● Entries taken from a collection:
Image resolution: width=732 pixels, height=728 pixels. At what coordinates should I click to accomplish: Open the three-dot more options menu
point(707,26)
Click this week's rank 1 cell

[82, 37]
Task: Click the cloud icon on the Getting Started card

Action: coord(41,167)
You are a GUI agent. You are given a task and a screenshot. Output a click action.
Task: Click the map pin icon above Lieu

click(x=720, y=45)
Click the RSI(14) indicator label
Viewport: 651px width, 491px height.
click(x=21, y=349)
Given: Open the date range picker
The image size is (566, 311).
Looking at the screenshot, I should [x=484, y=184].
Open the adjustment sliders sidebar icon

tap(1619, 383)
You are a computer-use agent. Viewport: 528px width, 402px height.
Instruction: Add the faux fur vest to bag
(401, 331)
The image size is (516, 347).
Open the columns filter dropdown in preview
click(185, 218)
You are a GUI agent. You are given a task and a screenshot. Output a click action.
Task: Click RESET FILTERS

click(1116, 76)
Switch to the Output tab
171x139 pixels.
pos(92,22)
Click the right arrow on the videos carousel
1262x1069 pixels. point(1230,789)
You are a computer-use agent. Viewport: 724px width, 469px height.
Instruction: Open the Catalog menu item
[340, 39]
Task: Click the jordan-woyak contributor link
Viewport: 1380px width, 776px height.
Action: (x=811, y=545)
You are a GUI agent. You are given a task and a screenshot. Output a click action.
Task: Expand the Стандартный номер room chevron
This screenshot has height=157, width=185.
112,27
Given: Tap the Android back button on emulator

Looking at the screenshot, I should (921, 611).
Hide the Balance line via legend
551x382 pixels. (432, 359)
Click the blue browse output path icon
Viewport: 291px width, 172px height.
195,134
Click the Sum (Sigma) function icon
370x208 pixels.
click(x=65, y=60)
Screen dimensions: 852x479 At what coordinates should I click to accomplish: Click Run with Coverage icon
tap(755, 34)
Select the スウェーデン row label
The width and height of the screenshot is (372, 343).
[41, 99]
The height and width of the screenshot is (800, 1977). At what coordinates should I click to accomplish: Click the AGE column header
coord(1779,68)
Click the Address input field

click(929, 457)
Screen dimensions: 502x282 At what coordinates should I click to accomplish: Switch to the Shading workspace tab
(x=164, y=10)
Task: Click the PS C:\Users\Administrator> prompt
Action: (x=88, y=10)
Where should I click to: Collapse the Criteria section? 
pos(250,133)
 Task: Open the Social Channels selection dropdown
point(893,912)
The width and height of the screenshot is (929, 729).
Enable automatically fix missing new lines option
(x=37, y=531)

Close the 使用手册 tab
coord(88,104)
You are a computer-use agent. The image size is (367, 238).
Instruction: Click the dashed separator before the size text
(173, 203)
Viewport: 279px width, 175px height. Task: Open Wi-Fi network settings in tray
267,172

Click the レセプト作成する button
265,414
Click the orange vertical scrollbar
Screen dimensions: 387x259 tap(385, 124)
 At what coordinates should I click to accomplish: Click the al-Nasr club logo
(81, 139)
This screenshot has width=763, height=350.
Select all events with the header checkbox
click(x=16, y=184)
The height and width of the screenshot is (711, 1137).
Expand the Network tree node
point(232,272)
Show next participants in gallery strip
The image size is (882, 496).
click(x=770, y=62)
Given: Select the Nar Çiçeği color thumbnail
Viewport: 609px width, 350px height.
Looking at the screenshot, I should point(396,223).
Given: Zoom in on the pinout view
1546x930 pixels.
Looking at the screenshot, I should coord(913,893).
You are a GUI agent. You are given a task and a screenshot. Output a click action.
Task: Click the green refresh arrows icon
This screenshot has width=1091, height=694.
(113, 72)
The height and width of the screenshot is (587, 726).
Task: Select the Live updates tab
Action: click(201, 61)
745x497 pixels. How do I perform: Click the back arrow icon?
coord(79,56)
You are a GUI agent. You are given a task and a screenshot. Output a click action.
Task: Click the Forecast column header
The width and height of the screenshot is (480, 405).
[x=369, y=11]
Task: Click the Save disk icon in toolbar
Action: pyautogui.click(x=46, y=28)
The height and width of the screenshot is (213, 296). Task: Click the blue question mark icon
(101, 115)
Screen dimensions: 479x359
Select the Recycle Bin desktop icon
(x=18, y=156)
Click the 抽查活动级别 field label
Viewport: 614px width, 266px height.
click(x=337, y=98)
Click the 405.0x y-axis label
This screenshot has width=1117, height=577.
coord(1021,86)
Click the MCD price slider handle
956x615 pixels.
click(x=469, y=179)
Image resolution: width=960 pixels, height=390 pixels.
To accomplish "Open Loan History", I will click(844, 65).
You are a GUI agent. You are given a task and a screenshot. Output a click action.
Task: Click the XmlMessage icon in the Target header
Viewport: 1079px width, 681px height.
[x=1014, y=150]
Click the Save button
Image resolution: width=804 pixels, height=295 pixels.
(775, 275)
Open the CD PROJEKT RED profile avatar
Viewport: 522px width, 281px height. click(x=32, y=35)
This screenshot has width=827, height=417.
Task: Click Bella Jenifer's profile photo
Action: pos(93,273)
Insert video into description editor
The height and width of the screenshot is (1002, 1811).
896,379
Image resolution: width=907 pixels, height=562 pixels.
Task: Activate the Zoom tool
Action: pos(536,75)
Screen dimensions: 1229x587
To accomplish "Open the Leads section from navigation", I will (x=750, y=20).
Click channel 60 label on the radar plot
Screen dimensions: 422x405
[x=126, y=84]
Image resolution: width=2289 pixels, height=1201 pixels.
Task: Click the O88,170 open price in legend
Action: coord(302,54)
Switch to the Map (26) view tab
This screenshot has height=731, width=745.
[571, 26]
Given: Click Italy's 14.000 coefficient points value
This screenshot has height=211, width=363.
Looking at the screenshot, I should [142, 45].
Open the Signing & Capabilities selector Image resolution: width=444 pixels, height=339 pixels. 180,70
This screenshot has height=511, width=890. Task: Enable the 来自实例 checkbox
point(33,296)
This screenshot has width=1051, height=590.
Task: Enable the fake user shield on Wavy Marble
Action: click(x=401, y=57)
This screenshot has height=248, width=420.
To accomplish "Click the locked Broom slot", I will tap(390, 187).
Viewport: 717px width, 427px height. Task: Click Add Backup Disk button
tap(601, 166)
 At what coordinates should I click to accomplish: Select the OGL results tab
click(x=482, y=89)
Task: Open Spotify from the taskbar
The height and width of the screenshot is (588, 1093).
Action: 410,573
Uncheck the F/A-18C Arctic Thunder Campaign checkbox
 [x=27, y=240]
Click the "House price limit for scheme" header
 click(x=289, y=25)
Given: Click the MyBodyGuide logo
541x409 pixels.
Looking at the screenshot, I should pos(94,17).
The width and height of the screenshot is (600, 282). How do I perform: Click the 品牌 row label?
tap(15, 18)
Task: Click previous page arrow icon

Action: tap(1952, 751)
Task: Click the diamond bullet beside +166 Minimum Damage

● REQUEST: Rewrite all the rows above, changing "GUI agent" to "interface agent" wherever it appears and leaving everything else untouched.

● EXPECTED ANSWER:
Image resolution: width=732 pixels, height=728 pixels. At what coordinates should I click to accomplish: Open the three-dot more options menu
point(707,26)
Click this week's rank 1 cell

[82, 37]
Task: Click the cloud icon on the Getting Started card

Action: coord(41,167)
You are a interface agent. You are given a task and a screenshot. Output a click action.
Task: Click the map pin icon above Lieu

click(x=720, y=45)
Click the RSI(14) indicator label
Viewport: 651px width, 491px height.
click(x=21, y=349)
Given: Open the date range picker
The image size is (566, 311).
Looking at the screenshot, I should [x=484, y=184].
Open the adjustment sliders sidebar icon

tap(1619, 383)
You are a computer-use agent. Viewport: 528px width, 402px height.
Instruction: Add the faux fur vest to bag
(401, 331)
The image size is (516, 347).
Open the columns filter dropdown in preview
click(185, 218)
You are a interface agent. You are given a task and a screenshot. Output a click action.
Task: Click RESET FILTERS

click(1116, 76)
Switch to the Output tab
171x139 pixels.
pos(92,22)
Click the right arrow on the videos carousel
1262x1069 pixels. point(1230,789)
You are a computer-use agent. Viewport: 724px width, 469px height.
Instruction: Open the Catalog menu item
[340, 39]
Task: Click the jordan-woyak contributor link
Viewport: 1380px width, 776px height.
Action: (x=811, y=545)
You are a interface agent. You are given a task and a screenshot. Output a click action.
Task: Expand the Стандартный номер room chevron
This screenshot has height=157, width=185.
112,27
Given: Tap the Android back button on emulator

Looking at the screenshot, I should (921, 611).
Hide the Balance line via legend
551x382 pixels. (432, 359)
Click the blue browse output path icon
Viewport: 291px width, 172px height.
195,134
Click the Sum (Sigma) function icon
370x208 pixels.
click(x=65, y=60)
Screen dimensions: 852x479 At what coordinates should I click to accomplish: Click Run with Coverage icon
tap(755, 34)
Select the スウェーデン row label
The width and height of the screenshot is (372, 343).
[41, 99]
The height and width of the screenshot is (800, 1977). At what coordinates should I click to accomplish: Click the AGE column header
coord(1779,68)
Click the Address input field

click(929, 457)
Screen dimensions: 502x282 At what coordinates should I click to accomplish: Switch to the Shading workspace tab
(x=164, y=10)
Task: Click the PS C:\Users\Administrator> prompt
Action: (x=88, y=10)
Where should I click to: Collapse the Criteria section? 
pos(250,133)
 Task: Open the Social Channels selection dropdown
point(893,912)
The width and height of the screenshot is (929, 729).
Enable automatically fix missing new lines option
(x=37, y=531)

Close the 使用手册 tab
coord(88,104)
You are a computer-use agent. The image size is (367, 238).
Instruction: Click the dashed separator before the size text
(173, 203)
Viewport: 279px width, 175px height. Task: Open Wi-Fi network settings in tray
267,172

Click the レセプト作成する button
265,414
Click the orange vertical scrollbar
Screen dimensions: 387x259 tap(385, 124)
 At what coordinates should I click to accomplish: Click the al-Nasr club logo
(81, 139)
This screenshot has width=763, height=350.
Select all events with the header checkbox
click(x=16, y=184)
The height and width of the screenshot is (711, 1137).
Expand the Network tree node
point(232,272)
Show next participants in gallery strip
The image size is (882, 496).
click(x=770, y=62)
Given: Select the Nar Çiçeği color thumbnail
Viewport: 609px width, 350px height.
Looking at the screenshot, I should point(396,223).
Given: Zoom in on the pinout view
1546x930 pixels.
Looking at the screenshot, I should coord(913,893).
You are a interface agent. You are given a task and a screenshot. Output a click action.
Task: Click the green refresh arrows icon
This screenshot has width=1091, height=694.
(113, 72)
The height and width of the screenshot is (587, 726).
Task: Select the Live updates tab
Action: click(201, 61)
745x497 pixels. How do I perform: Click the back arrow icon?
coord(79,56)
You are a interface agent. You are given a task and a screenshot. Output a click action.
Task: Click the Forecast column header
The width and height of the screenshot is (480, 405).
[x=369, y=11]
Task: Click the Save disk icon in toolbar
Action: pyautogui.click(x=46, y=28)
The height and width of the screenshot is (213, 296). Task: Click the blue question mark icon
(101, 115)
Screen dimensions: 479x359
Select the Recycle Bin desktop icon
(x=18, y=156)
Click the 抽查活动级别 field label
Viewport: 614px width, 266px height.
click(x=337, y=98)
Click the 405.0x y-axis label
This screenshot has width=1117, height=577.
coord(1021,86)
Click the MCD price slider handle
956x615 pixels.
click(x=469, y=179)
Image resolution: width=960 pixels, height=390 pixels.
To accomplish "Open Loan History", I will click(844, 65).
You are a interface agent. You are given a task and a screenshot. Output a click action.
Task: Click the XmlMessage icon in the Target header
Viewport: 1079px width, 681px height.
[x=1014, y=150]
Click the Save button
Image resolution: width=804 pixels, height=295 pixels.
(775, 275)
Open the CD PROJEKT RED profile avatar
Viewport: 522px width, 281px height. click(x=32, y=35)
This screenshot has width=827, height=417.
Task: Click Bella Jenifer's profile photo
Action: pos(93,273)
Insert video into description editor
The height and width of the screenshot is (1002, 1811).
896,379
Image resolution: width=907 pixels, height=562 pixels.
Task: Activate the Zoom tool
Action: pos(536,75)
Screen dimensions: 1229x587
To accomplish "Open the Leads section from navigation", I will (x=750, y=20).
Click channel 60 label on the radar plot
Screen dimensions: 422x405
[x=126, y=84]
Image resolution: width=2289 pixels, height=1201 pixels.
Task: Click the O88,170 open price in legend
Action: coord(302,54)
Switch to the Map (26) view tab
This screenshot has height=731, width=745.
[571, 26]
Given: Click Italy's 14.000 coefficient points value
This screenshot has height=211, width=363.
Looking at the screenshot, I should [142, 45].
Open the Signing & Capabilities selector Image resolution: width=444 pixels, height=339 pixels. 180,70
This screenshot has height=511, width=890. Task: Enable the 来自实例 checkbox
point(33,296)
This screenshot has width=1051, height=590.
Task: Enable the fake user shield on Wavy Marble
Action: click(x=401, y=57)
This screenshot has height=248, width=420.
To accomplish "Click the locked Broom slot", I will tap(390, 187).
Viewport: 717px width, 427px height. Task: Click Add Backup Disk button
tap(601, 166)
 At what coordinates should I click to accomplish: Select the OGL results tab
click(x=482, y=89)
Task: Open Spotify from the taskbar
The height and width of the screenshot is (588, 1093).
Action: 410,573
Uncheck the F/A-18C Arctic Thunder Campaign checkbox
 [x=27, y=240]
Click the "House price limit for scheme" header
 click(x=289, y=25)
Given: Click the MyBodyGuide logo
541x409 pixels.
Looking at the screenshot, I should pos(94,17).
The width and height of the screenshot is (600, 282). How do I perform: Click the 品牌 row label?
tap(15, 18)
Task: Click previous page arrow icon

Action: tap(1952, 751)
Task: Click the diamond bullet beside +166 Minimum Damage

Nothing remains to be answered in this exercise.